====== Materials provided

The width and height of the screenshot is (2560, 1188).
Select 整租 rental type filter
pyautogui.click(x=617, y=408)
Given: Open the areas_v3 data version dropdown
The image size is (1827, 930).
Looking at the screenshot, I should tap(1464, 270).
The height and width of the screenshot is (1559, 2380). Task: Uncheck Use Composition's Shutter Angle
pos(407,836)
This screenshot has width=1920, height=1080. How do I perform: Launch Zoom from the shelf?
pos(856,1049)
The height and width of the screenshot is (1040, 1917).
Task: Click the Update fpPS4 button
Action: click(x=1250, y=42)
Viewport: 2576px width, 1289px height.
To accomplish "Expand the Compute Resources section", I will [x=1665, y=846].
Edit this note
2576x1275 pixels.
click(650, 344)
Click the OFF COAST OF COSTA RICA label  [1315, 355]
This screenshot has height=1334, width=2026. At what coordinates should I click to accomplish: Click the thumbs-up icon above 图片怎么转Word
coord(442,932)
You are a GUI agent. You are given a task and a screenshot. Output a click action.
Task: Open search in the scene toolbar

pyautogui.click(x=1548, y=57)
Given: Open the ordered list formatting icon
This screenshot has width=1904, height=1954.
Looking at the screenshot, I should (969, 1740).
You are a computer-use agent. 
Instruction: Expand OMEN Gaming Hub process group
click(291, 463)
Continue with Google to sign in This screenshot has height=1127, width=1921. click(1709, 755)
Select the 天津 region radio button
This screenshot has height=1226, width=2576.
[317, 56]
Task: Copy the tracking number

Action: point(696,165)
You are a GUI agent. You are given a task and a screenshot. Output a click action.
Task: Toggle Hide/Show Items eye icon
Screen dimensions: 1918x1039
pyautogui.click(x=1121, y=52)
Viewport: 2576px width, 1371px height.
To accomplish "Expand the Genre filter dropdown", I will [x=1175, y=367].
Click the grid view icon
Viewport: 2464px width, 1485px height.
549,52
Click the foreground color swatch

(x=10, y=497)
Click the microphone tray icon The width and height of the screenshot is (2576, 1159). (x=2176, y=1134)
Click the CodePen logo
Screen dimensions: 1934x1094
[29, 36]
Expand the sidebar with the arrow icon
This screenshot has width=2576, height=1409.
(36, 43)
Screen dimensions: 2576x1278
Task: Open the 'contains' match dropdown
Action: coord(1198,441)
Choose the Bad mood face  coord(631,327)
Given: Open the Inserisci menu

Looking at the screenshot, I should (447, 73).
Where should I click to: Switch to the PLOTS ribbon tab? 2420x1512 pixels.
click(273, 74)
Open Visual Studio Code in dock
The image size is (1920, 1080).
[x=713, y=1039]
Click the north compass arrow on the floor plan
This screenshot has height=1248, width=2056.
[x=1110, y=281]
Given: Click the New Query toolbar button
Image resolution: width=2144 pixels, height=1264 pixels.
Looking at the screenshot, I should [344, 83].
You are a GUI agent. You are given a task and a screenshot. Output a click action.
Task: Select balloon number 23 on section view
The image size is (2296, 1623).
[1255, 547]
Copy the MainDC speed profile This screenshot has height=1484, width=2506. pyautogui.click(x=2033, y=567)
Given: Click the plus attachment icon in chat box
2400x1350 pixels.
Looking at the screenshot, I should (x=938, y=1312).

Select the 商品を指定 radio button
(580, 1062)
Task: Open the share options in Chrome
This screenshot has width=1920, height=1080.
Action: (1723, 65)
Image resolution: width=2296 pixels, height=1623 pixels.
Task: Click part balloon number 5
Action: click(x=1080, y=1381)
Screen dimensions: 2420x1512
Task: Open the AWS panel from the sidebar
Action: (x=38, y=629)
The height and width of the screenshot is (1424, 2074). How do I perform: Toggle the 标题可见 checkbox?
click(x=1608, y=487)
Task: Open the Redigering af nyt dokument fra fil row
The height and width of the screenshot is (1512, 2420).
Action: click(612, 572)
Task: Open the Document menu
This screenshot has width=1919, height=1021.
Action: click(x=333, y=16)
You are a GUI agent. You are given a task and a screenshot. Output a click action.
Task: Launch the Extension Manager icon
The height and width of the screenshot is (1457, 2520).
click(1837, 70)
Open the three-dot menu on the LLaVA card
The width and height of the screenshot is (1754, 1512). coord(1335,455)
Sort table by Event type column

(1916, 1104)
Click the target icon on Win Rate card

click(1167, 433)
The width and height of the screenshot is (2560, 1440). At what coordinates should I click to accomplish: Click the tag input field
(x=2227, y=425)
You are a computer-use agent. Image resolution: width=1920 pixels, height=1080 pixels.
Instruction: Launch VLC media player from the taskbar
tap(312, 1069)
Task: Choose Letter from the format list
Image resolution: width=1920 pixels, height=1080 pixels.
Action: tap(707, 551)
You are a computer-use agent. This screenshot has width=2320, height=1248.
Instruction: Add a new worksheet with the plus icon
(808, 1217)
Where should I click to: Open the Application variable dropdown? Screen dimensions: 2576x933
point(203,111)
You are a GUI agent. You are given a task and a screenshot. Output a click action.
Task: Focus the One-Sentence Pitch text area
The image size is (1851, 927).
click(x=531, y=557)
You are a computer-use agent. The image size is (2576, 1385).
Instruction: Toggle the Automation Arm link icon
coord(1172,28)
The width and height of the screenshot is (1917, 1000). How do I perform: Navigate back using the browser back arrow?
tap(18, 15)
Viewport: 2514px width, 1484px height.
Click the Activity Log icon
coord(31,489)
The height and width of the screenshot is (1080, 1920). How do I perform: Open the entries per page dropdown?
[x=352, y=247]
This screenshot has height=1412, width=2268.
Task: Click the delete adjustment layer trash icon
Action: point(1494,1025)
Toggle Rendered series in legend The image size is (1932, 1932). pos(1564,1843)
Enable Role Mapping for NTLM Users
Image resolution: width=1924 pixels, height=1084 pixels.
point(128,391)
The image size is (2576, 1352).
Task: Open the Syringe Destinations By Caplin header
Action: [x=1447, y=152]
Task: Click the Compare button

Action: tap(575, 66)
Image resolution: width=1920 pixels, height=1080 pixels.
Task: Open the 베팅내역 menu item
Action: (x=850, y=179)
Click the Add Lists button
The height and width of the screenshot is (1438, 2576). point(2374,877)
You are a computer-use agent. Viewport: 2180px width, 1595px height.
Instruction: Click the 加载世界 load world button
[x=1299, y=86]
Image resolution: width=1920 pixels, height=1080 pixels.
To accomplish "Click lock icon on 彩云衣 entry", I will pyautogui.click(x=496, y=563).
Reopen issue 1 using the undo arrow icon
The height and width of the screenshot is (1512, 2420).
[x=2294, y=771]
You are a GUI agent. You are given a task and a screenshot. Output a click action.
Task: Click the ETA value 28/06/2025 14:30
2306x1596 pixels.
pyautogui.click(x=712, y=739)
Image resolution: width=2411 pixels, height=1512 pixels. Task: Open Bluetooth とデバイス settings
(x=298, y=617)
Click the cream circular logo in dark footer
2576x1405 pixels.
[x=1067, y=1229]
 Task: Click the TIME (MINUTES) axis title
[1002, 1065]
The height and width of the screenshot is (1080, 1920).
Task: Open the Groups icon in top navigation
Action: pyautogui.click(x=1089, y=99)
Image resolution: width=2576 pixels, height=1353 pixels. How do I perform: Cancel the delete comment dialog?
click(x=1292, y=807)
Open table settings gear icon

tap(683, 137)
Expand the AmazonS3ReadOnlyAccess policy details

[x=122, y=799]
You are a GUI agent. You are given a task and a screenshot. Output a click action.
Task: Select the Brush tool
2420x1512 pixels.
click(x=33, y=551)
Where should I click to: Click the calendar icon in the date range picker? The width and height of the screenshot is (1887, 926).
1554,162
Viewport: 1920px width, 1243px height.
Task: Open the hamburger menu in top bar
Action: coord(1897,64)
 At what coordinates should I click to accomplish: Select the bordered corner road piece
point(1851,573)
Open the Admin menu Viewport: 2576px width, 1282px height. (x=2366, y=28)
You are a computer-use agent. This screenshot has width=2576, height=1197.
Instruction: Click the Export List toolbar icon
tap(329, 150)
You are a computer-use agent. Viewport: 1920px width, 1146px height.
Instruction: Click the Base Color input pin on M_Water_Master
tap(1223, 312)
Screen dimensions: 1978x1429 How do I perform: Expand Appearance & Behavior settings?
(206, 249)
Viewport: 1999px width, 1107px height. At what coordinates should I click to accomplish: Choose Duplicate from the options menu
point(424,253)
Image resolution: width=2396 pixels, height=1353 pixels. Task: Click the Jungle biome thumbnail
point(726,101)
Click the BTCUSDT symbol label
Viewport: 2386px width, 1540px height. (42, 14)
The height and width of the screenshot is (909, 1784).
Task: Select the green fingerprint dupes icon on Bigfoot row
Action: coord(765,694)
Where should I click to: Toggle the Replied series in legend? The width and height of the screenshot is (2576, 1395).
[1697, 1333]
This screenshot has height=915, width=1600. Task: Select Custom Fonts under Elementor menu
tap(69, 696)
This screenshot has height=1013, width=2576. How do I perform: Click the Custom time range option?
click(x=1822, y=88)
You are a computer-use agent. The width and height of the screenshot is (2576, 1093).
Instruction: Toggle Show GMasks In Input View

============

• Task: Copy each line of the records that contains the word "computer".

• Finished exercise:
You are a computer-use agent. 
You are a computer-use agent. Image resolution: width=1920 pixels, height=1080 pixels.
You are a computer-use agent. This screenshot has width=2320, height=1248.
You are a computer-use agent. The image size is (2576, 1385).
You are a computer-use agent. Viewport: 2180px width, 1595px height.
You are a computer-use agent. This screenshot has width=2576, height=1197.
You are a computer-use agent. Viewport: 1920px width, 1146px height.
You are a computer-use agent. The width and height of the screenshot is (2576, 1093).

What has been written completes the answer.